A group of German lawmakers and rights activists on Monday filed a civil lawsuit against Turkish President Recep Tayyip Erdogan for alleged “war crimes” committed in ongoing military operations in the Kurdish populated southeast of the country.
Lawyers Britta Eder and Petra Dervishaj filed the more than 200-page document with Federal prosecutors in Berlin as “an ethical obligation to bring charges here in Germany against Turkey for war crimes.” The complaint also mentions former prime minister Ahmet Davutoglu and other top officials from the government, military and police.
The accusations echo those of Turkey’s Kurdish opposition and human rights groups, which have documented widespread abuses during months of counter-terror operations in southeast Turkey.
Peace process broken
Since a peace process and ceasefire broke down last year, several thousand soldiers and Kurdish militants have been killed, as well as more than 300 civilians caught between the warring parties.

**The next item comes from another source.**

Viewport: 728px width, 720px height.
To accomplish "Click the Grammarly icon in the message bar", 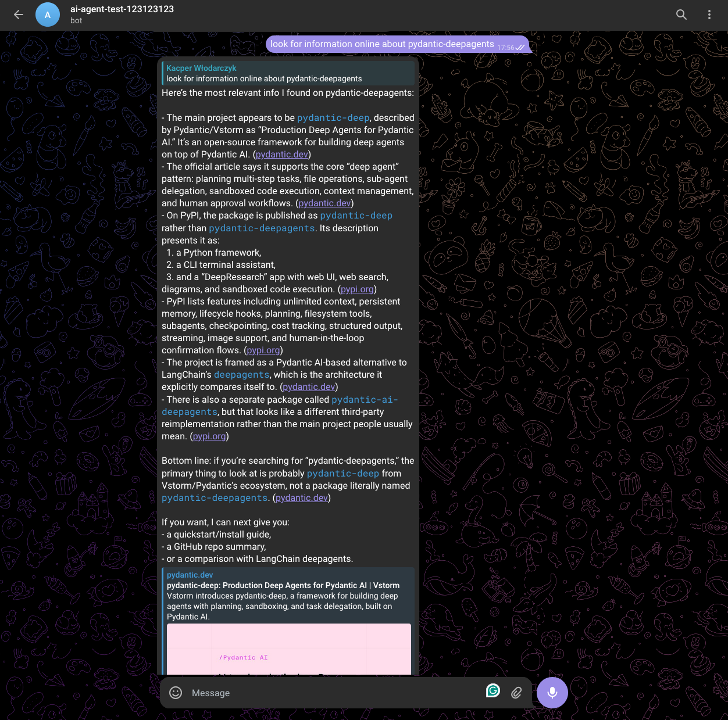I will [493, 692].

In response to Kurdistan Workers’ Party (PKK) militants occupying urban areas in the southeast, Turkish security forces used heavy handed tactics – including tanks and artillery – and open ended curfews to root out the rebels. More than 1.5 million people were impacted by the curfews, according to the Turkish Human Rights Foundation.
Ulla Jelpke, an MP from Germany’s Left Party, said it was important to increase awareness among the public and government so that “in the future there will be much stronger and clearer protests against the actions of a NATO member against the Kurds and opposition.”
The lawsuit centers largely on events in Cizre, one of several urban areas in the Kurdish southeast that was heavily damaged and made to look like scenes from neighboring Syria.
According to the complaint, in the first half of September last year 21 people were killed. Many were shot by security forces near their homes during a state of emergency in the city.
In another allegation, 178 people were killed between December 2015 and March 2016. The 178 deaths occurred during what has come to be known as the “basement massacre,” when Turkish security forces stormed three residential basements where civilians were hiding. The security forces are alleged to have set fire to the crowded basements, or shot and killed civilians before torching the corpses.
The Turkish government has refrained from investigating the massacres and vowed to continue to fight terrorism. Human rights organizations and the UN have called for investigations into collective punishment, destruction of property, torture, arbitrary arrest and killings.
Turkish law for military immunity
The lawsuit comes a week after the Turkish parliament passed a law giving military officers immunity from prosecution for any human rights abuses committed during counter-terror operations.
While in many ways symbolic, the lawsuit adds to growing list of contentious issues between Berlin and Ankara at a time Chancellor Angela Merkel is relying on Turkey to implement a migration deal with the EU.
Merkel faces increasing criticism at home for not taking a harder stance on Turkey over a crackdown on the press, human rights abuses and deterioration of democracy in the country. A German parliament Armenian genocide resolution passed earlier this month is also testing relations.